Lei Yang, Sana Awan, Fengjun Li. Secure and Privacy-Preserving Classification for Smart IoT Applications. In Workshop on Securing the Internet of Things, KU SoS lablet, Kansas City, USA, October 2018 (Poster)

PUBLIC ACCOMPLISHMENT HIGHLIGHTS

  • Extended the privacy-preserving classification protocol from the two-party model (i.e., client-server model) to a three-party model (i.e., client, server, and an assisting cloud).

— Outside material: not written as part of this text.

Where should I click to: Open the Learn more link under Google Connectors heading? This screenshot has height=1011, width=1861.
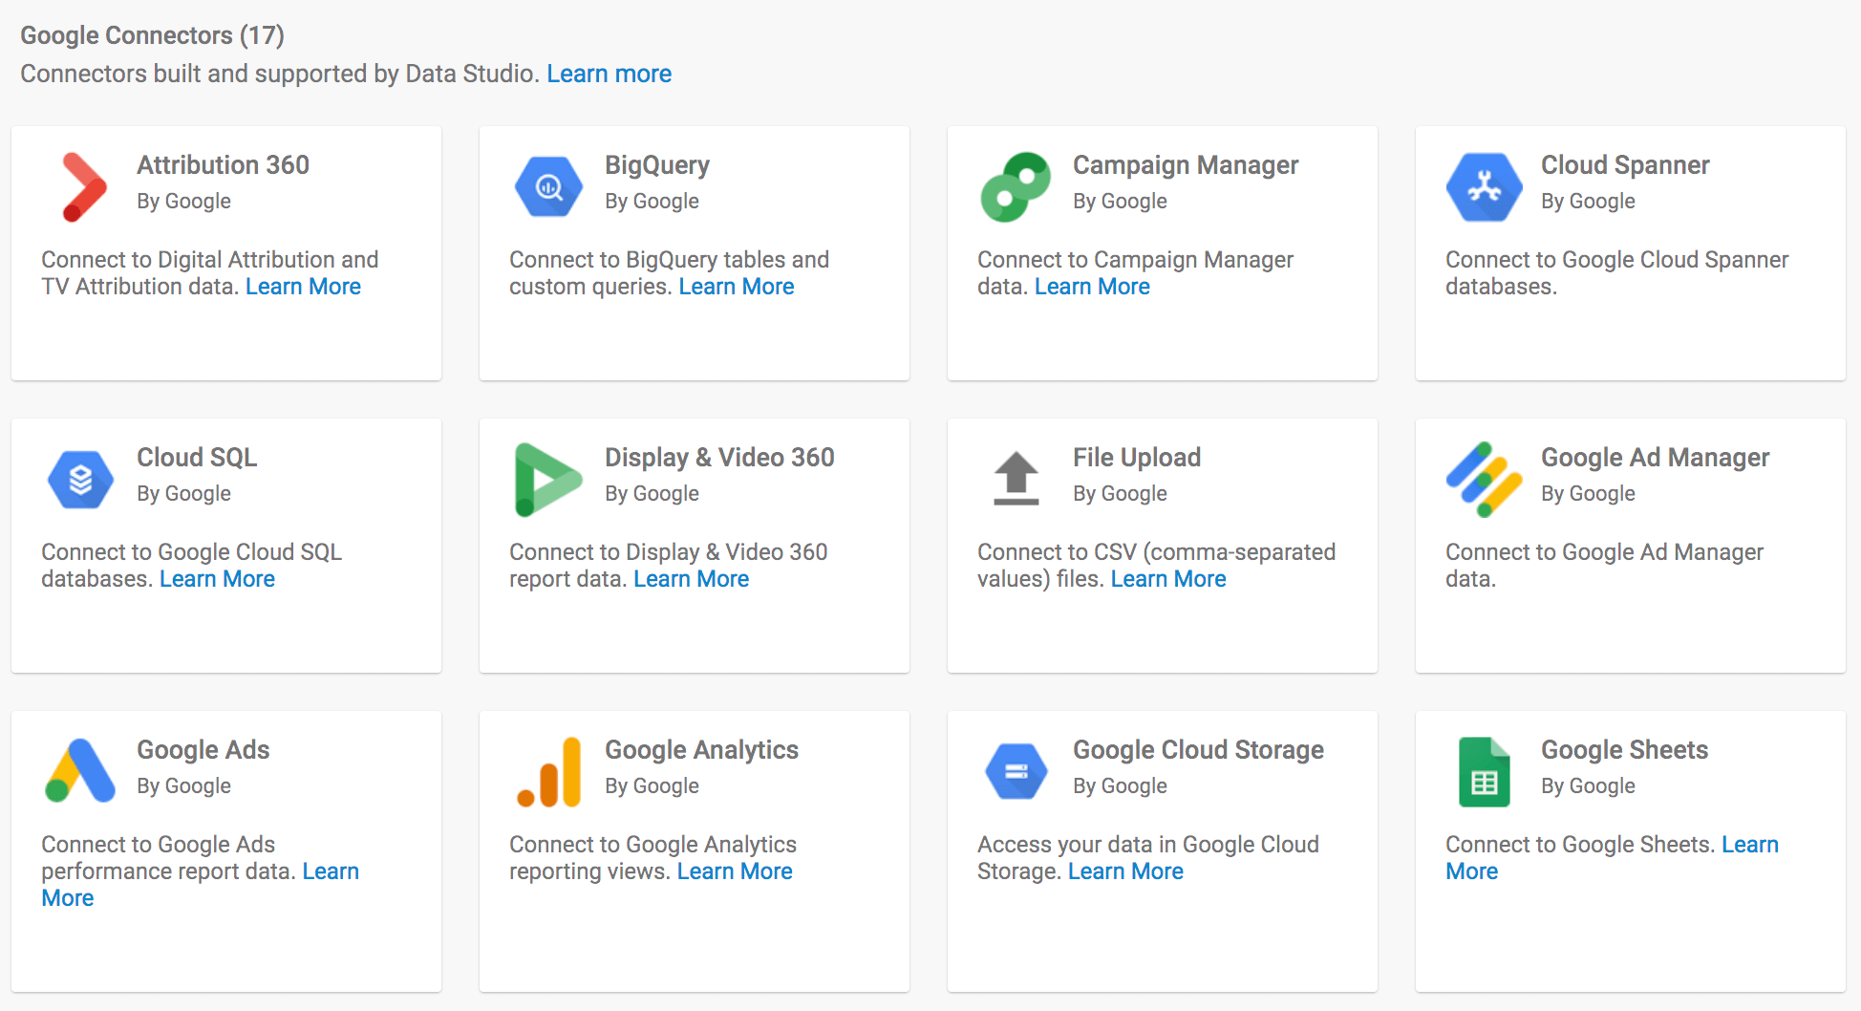[x=609, y=73]
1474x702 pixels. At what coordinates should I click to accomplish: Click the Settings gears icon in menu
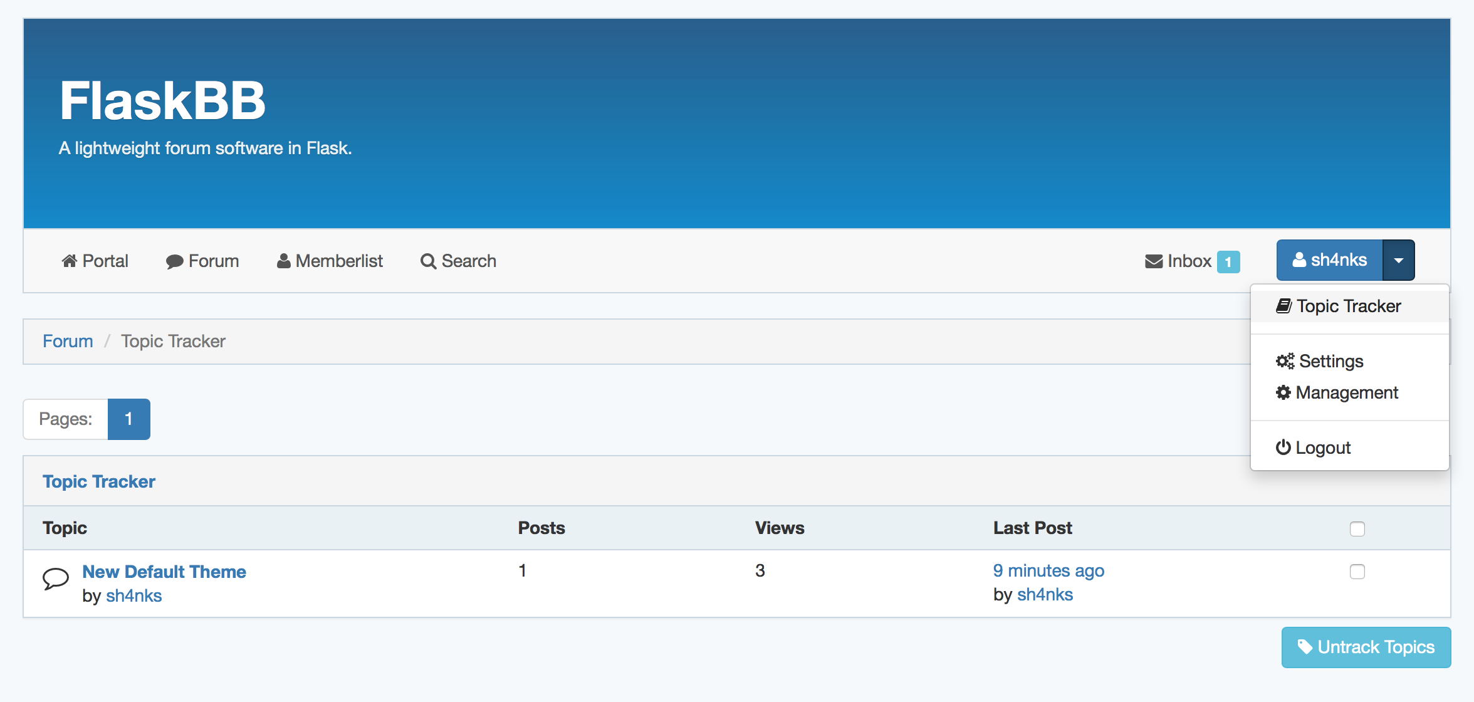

We empirically tested the scalability of our three-party scheme to assess its effectiveness in IoT applications. We also extended the scheme from one-client case to multiple-client. The computation overload at each client in our scheme is independent of the number of classes but proportional to the number of features. The overall communication overhead is linear to the number of clients. These results are consistent with our asymptotic complexity analysis.

COMMUNITY ENGAGEMENTS

  • Fengjun Li, invited talk on Privacy-Preserving Classification for IoT Applications in HotPrivacy Day of IEEE Symposium on Privacy-Aware Computing, Washington D.C., September 26, 2018.
  • Fengjun Li, invited talk on Security and Privacy of Cloud-Assisted IoT Applications in Workshop on Securing the Internet of Things, KU SoS lablet, Kansas City, USA, October 2018.

EDUCATIONAL ADVANCES

N/A